--- Stored dataset records ---
★ ★ ★ ★ ★ ★ ★
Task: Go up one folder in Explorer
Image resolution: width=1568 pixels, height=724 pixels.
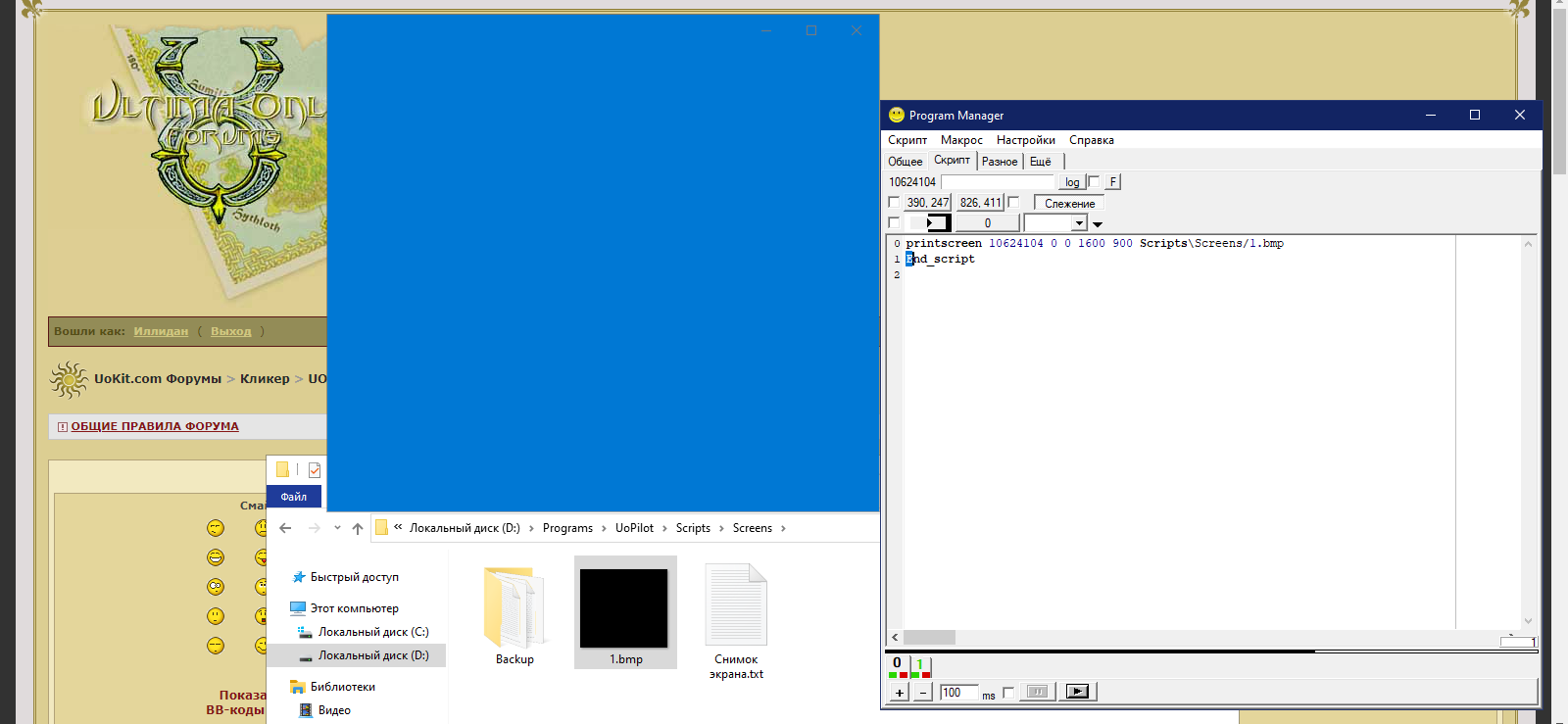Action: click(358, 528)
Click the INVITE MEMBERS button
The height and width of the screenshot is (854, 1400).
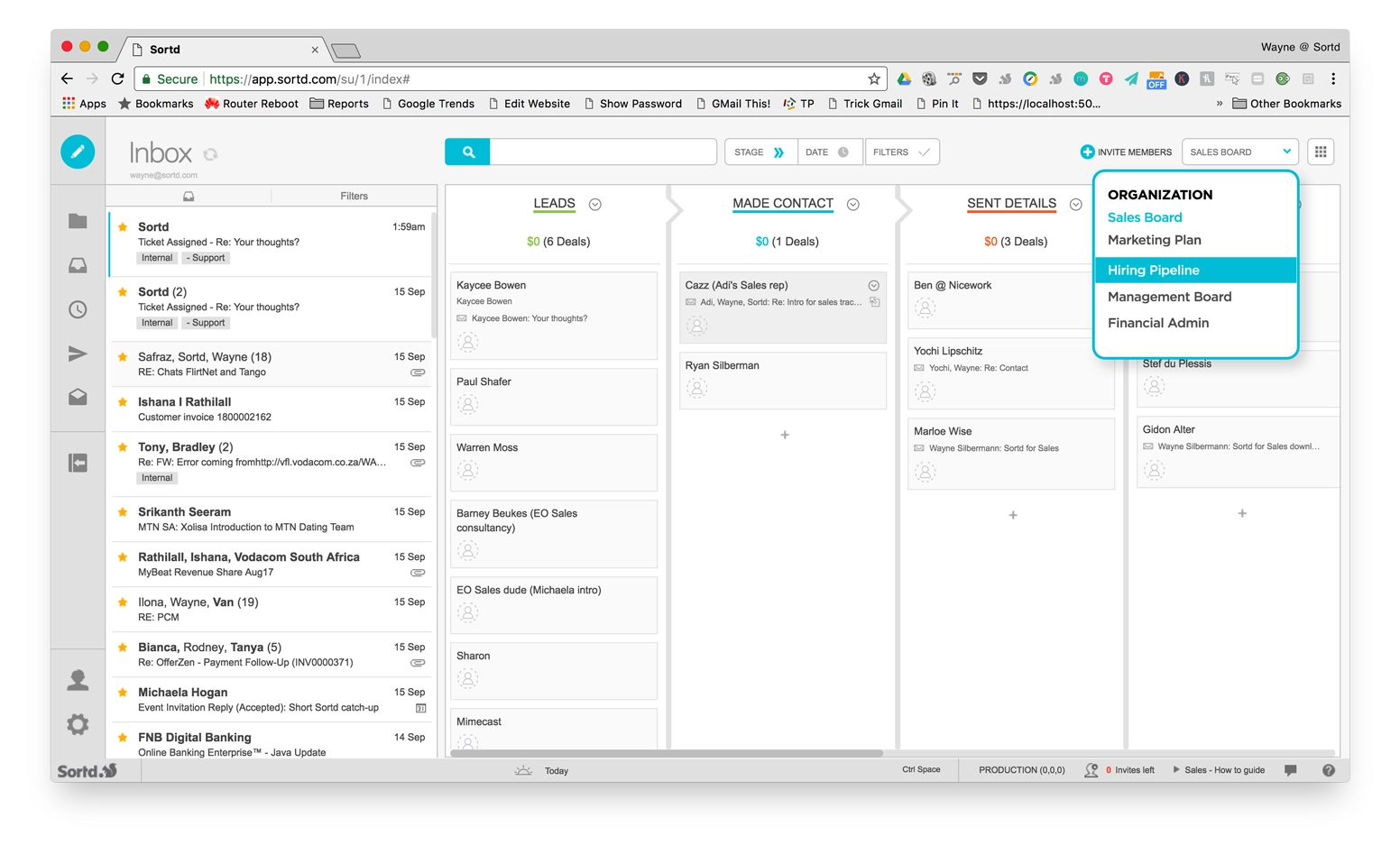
★ ★ ★ ★ ★ ★ ★
Copy down every line of the records above word for word, leaving out the pictures.

Task: Go up one folder in Explorer
Image resolution: width=1568 pixels, height=724 pixels.
Action: click(358, 528)
Click the INVITE MEMBERS button
The height and width of the screenshot is (854, 1400).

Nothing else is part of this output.